Instructions to follow:
Answer these questions from the forum post about RAM use when compiling Model.hs:
(a) How much RAM did the VM have when the compile finally succeeded?
(b) How many tables are in the config/models file?
(c) On which GHC version was this not a problem?

Selected passage:
........

Runaway RAM usage on Model.hs

Braden Shepherdson

unread,

Mar 15, 2012, 3:24:25 PM3/15/12

to yeso...@googlegroups.com

I have a fairly modest Model.hs and config/models file that GHC 7.4.1
requires huge quantities of RAM to compile. I was running on a 512MB
VM and it was thrashing painfully. Limiting the RAM with +RTS -M400M
caused GHC to fail after it hit that limit. Increasing the RAM on the
VM to 1GB allowed it to succeed, though it still required all the RAM
on the system and chugged for a while before moving on to the other
files. This wasn't a problem on 7.0. I'm running the latest Yesod and
Persistent (Sqlite), having just cabal installed fresh today after
upgrading to GHC 7.4.1.

The config/models file has 13 tables with four or five fields each.
Model.hs has three derivePersistField calls, two for two-constructor
datatypes and one for a six-constructor datatype. I'm not sure if any
of these individually is causing pathological behavior in GHC, or if
this is a general TH bug.

........

Material provided:
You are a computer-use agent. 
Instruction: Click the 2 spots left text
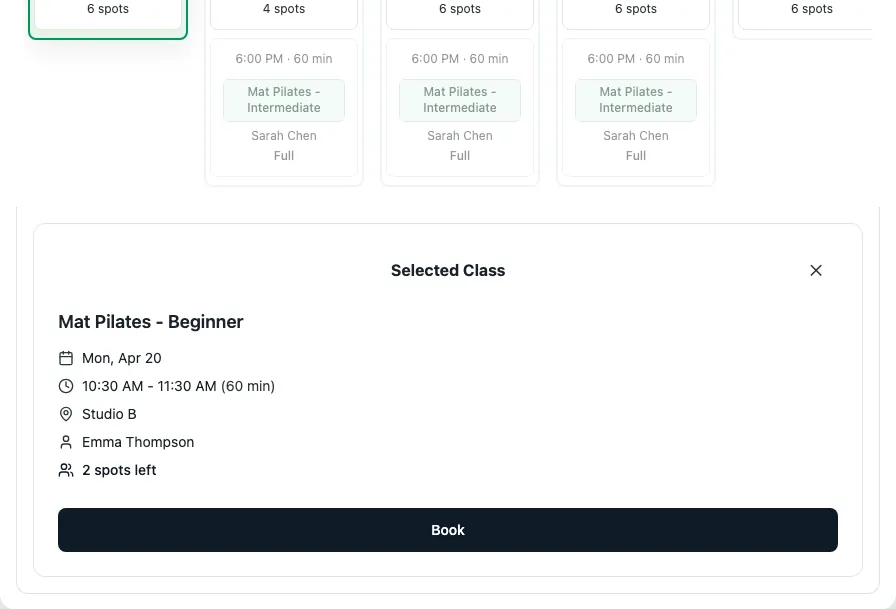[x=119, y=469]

........

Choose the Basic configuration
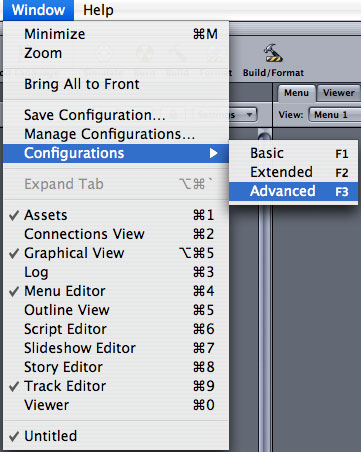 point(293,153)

........

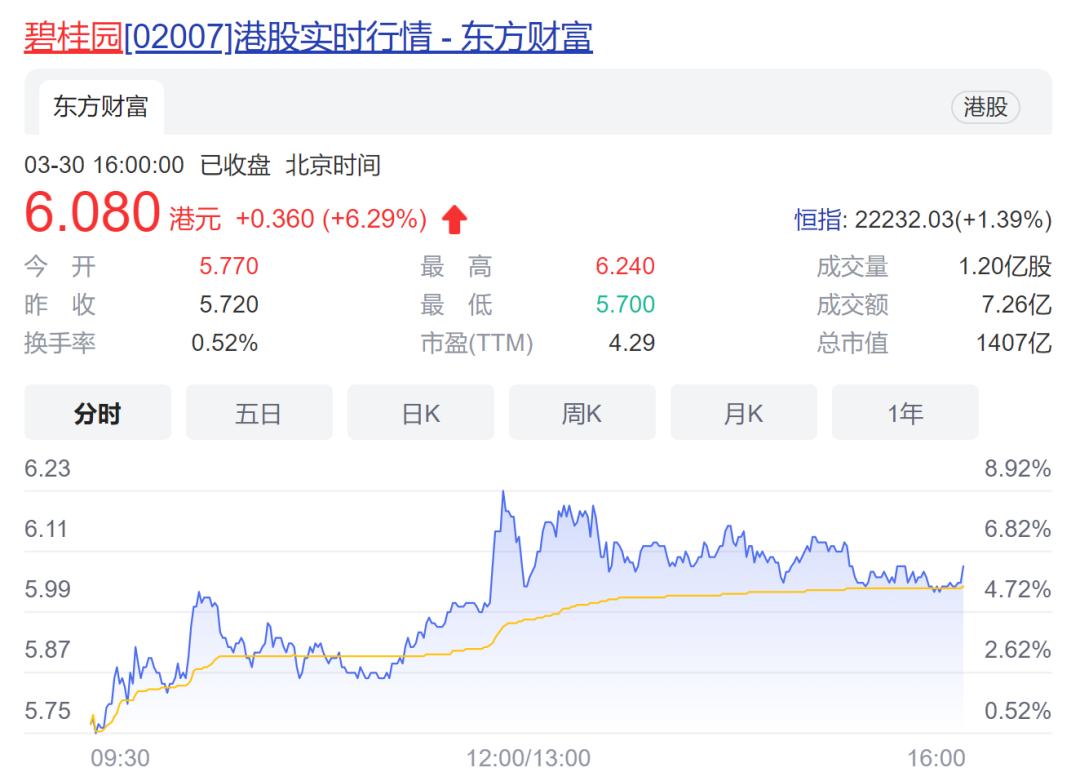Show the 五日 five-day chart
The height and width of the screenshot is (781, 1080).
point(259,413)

........

Output below:
(a) 1GB
(b) 13
(c) 7.0